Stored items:
--- START ---
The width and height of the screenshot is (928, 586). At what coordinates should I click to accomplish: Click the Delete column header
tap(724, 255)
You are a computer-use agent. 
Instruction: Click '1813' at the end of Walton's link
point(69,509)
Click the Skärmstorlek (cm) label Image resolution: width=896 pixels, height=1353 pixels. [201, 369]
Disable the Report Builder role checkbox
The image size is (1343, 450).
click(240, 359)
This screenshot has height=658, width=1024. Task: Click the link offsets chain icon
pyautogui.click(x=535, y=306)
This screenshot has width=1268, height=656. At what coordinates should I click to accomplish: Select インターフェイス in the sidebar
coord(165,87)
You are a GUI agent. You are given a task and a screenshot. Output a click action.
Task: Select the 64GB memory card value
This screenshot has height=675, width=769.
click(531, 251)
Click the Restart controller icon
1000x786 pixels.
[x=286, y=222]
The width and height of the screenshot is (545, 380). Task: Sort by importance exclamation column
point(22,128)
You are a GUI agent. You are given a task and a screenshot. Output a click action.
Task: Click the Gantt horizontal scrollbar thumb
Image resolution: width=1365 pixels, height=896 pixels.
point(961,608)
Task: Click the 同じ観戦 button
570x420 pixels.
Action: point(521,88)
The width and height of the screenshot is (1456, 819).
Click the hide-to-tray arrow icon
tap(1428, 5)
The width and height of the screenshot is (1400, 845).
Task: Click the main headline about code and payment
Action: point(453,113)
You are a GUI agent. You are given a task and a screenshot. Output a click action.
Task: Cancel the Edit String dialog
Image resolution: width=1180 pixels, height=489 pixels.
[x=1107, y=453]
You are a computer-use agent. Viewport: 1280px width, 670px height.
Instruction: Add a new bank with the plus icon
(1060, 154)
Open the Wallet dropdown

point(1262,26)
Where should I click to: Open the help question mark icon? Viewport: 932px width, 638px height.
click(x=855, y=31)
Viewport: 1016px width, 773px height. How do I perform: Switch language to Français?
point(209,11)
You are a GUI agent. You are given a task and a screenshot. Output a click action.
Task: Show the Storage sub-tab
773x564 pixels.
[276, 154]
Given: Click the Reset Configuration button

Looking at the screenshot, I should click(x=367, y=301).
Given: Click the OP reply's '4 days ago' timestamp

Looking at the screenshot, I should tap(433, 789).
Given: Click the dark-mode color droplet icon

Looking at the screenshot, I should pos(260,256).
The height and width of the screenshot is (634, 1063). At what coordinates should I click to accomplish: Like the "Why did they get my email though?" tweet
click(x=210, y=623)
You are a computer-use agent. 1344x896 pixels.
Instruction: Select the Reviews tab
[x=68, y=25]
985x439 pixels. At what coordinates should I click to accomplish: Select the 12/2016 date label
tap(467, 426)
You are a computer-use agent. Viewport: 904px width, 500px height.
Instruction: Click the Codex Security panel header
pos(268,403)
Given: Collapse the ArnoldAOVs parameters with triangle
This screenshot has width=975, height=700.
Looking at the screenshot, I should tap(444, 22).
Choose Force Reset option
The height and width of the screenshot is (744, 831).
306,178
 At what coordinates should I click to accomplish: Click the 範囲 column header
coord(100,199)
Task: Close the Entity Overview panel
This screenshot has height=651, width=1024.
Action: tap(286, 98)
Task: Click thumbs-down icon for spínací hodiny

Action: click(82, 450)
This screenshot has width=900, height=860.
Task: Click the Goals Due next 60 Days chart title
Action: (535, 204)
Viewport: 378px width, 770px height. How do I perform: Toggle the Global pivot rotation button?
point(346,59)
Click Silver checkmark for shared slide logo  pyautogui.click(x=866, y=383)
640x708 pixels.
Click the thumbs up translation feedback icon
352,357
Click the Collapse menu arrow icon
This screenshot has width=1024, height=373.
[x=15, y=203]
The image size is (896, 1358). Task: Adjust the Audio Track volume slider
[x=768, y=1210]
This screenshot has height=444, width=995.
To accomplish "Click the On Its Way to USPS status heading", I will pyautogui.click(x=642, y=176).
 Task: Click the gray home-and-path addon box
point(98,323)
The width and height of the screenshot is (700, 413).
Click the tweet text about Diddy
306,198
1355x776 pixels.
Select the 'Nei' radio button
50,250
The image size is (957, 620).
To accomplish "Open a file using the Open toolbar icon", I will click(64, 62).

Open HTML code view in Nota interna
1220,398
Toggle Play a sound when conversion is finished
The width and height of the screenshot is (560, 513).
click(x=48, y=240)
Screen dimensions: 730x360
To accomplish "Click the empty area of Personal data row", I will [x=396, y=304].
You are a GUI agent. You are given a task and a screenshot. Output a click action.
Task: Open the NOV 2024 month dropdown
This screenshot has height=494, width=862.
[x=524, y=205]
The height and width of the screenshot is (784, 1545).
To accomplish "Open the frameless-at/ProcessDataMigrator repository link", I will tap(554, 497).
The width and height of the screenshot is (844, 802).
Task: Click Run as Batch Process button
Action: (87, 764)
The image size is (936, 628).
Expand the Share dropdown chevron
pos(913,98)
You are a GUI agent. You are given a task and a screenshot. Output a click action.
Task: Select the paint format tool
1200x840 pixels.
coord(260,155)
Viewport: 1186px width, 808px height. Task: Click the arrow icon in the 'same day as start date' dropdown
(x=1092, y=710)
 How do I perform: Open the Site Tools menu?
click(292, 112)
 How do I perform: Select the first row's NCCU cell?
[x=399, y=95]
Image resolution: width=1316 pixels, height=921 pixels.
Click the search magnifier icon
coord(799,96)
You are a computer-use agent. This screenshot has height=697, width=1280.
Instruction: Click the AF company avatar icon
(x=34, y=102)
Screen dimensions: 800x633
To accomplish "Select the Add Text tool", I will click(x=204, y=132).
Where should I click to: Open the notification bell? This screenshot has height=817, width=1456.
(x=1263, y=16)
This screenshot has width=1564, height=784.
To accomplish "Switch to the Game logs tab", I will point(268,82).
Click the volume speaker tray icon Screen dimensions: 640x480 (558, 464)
--- END ---
WHAT YOU SHOULD DO:
Write the data out again in full. Match it word for word.

TASK RESULT:
The width and height of the screenshot is (928, 586). At what coordinates should I click to accomplish: Click the Delete column header
tap(724, 255)
You are a computer-use agent. 
Instruction: Click '1813' at the end of Walton's link
point(69,509)
Click the Skärmstorlek (cm) label Image resolution: width=896 pixels, height=1353 pixels. [201, 369]
Disable the Report Builder role checkbox
The image size is (1343, 450).
click(240, 359)
This screenshot has height=658, width=1024. Task: Click the link offsets chain icon
pyautogui.click(x=535, y=306)
This screenshot has width=1268, height=656. At what coordinates should I click to accomplish: Select インターフェイス in the sidebar
coord(165,87)
You are a GUI agent. You are given a task and a screenshot. Output a click action.
Task: Select the 64GB memory card value
This screenshot has height=675, width=769.
click(531, 251)
Click the Restart controller icon
1000x786 pixels.
[x=286, y=222]
The width and height of the screenshot is (545, 380). Task: Sort by importance exclamation column
point(22,128)
You are a GUI agent. You are given a task and a screenshot. Output a click action.
Task: Click the Gantt horizontal scrollbar thumb
Image resolution: width=1365 pixels, height=896 pixels.
point(961,608)
Task: Click the 同じ観戦 button
570x420 pixels.
Action: point(521,88)
The width and height of the screenshot is (1456, 819).
Click the hide-to-tray arrow icon
tap(1428, 5)
The width and height of the screenshot is (1400, 845).
Task: Click the main headline about code and payment
Action: point(453,113)
You are a GUI agent. You are given a task and a screenshot. Output a click action.
Task: Cancel the Edit String dialog
Image resolution: width=1180 pixels, height=489 pixels.
[x=1107, y=453]
You are a computer-use agent. Viewport: 1280px width, 670px height.
Instruction: Add a new bank with the plus icon
(1060, 154)
Open the Wallet dropdown

point(1262,26)
Where should I click to: Open the help question mark icon? Viewport: 932px width, 638px height.
click(x=855, y=31)
Viewport: 1016px width, 773px height. How do I perform: Switch language to Français?
point(209,11)
You are a GUI agent. You are given a task and a screenshot. Output a click action.
Task: Show the Storage sub-tab
773x564 pixels.
[276, 154]
Given: Click the Reset Configuration button

Looking at the screenshot, I should click(x=367, y=301).
Given: Click the OP reply's '4 days ago' timestamp

Looking at the screenshot, I should tap(433, 789).
Given: Click the dark-mode color droplet icon

Looking at the screenshot, I should pos(260,256).
The height and width of the screenshot is (634, 1063). At what coordinates should I click to accomplish: Like the "Why did they get my email though?" tweet
click(x=210, y=623)
You are a computer-use agent. 1344x896 pixels.
Instruction: Select the Reviews tab
[x=68, y=25]
985x439 pixels. At what coordinates should I click to accomplish: Select the 12/2016 date label
tap(467, 426)
You are a computer-use agent. Viewport: 904px width, 500px height.
Instruction: Click the Codex Security panel header
pos(268,403)
Given: Collapse the ArnoldAOVs parameters with triangle
This screenshot has width=975, height=700.
Looking at the screenshot, I should tap(444, 22).
Choose Force Reset option
The height and width of the screenshot is (744, 831).
306,178
 At what coordinates should I click to accomplish: Click the 範囲 column header
coord(100,199)
Task: Close the Entity Overview panel
This screenshot has height=651, width=1024.
Action: tap(286, 98)
Task: Click thumbs-down icon for spínací hodiny

Action: click(82, 450)
This screenshot has width=900, height=860.
Task: Click the Goals Due next 60 Days chart title
Action: (535, 204)
Viewport: 378px width, 770px height. How do I perform: Toggle the Global pivot rotation button?
point(346,59)
Click Silver checkmark for shared slide logo  pyautogui.click(x=866, y=383)
640x708 pixels.
Click the thumbs up translation feedback icon
352,357
Click the Collapse menu arrow icon
This screenshot has width=1024, height=373.
[x=15, y=203]
The image size is (896, 1358). Task: Adjust the Audio Track volume slider
[x=768, y=1210]
This screenshot has height=444, width=995.
To accomplish "Click the On Its Way to USPS status heading", I will pyautogui.click(x=642, y=176).
 Task: Click the gray home-and-path addon box
point(98,323)
The width and height of the screenshot is (700, 413).
Click the tweet text about Diddy
306,198
1355x776 pixels.
Select the 'Nei' radio button
50,250
The image size is (957, 620).
To accomplish "Open a file using the Open toolbar icon", I will click(64, 62).

Open HTML code view in Nota interna
1220,398
Toggle Play a sound when conversion is finished
The width and height of the screenshot is (560, 513).
click(x=48, y=240)
Screen dimensions: 730x360
To accomplish "Click the empty area of Personal data row", I will [x=396, y=304].
You are a GUI agent. You are given a task and a screenshot. Output a click action.
Task: Open the NOV 2024 month dropdown
This screenshot has height=494, width=862.
[x=524, y=205]
The height and width of the screenshot is (784, 1545).
To accomplish "Open the frameless-at/ProcessDataMigrator repository link", I will tap(554, 497).
The width and height of the screenshot is (844, 802).
Task: Click Run as Batch Process button
Action: (87, 764)
The image size is (936, 628).
Expand the Share dropdown chevron
pos(913,98)
You are a GUI agent. You are given a task and a screenshot. Output a click action.
Task: Select the paint format tool
1200x840 pixels.
coord(260,155)
Viewport: 1186px width, 808px height. Task: Click the arrow icon in the 'same day as start date' dropdown
(x=1092, y=710)
 How do I perform: Open the Site Tools menu?
click(292, 112)
 How do I perform: Select the first row's NCCU cell?
[x=399, y=95]
Image resolution: width=1316 pixels, height=921 pixels.
Click the search magnifier icon
coord(799,96)
You are a computer-use agent. This screenshot has height=697, width=1280.
Instruction: Click the AF company avatar icon
(x=34, y=102)
Screen dimensions: 800x633
To accomplish "Select the Add Text tool", I will click(x=204, y=132).
Where should I click to: Open the notification bell? This screenshot has height=817, width=1456.
(x=1263, y=16)
This screenshot has width=1564, height=784.
To accomplish "Switch to the Game logs tab", I will point(268,82).
Click the volume speaker tray icon Screen dimensions: 640x480 (558, 464)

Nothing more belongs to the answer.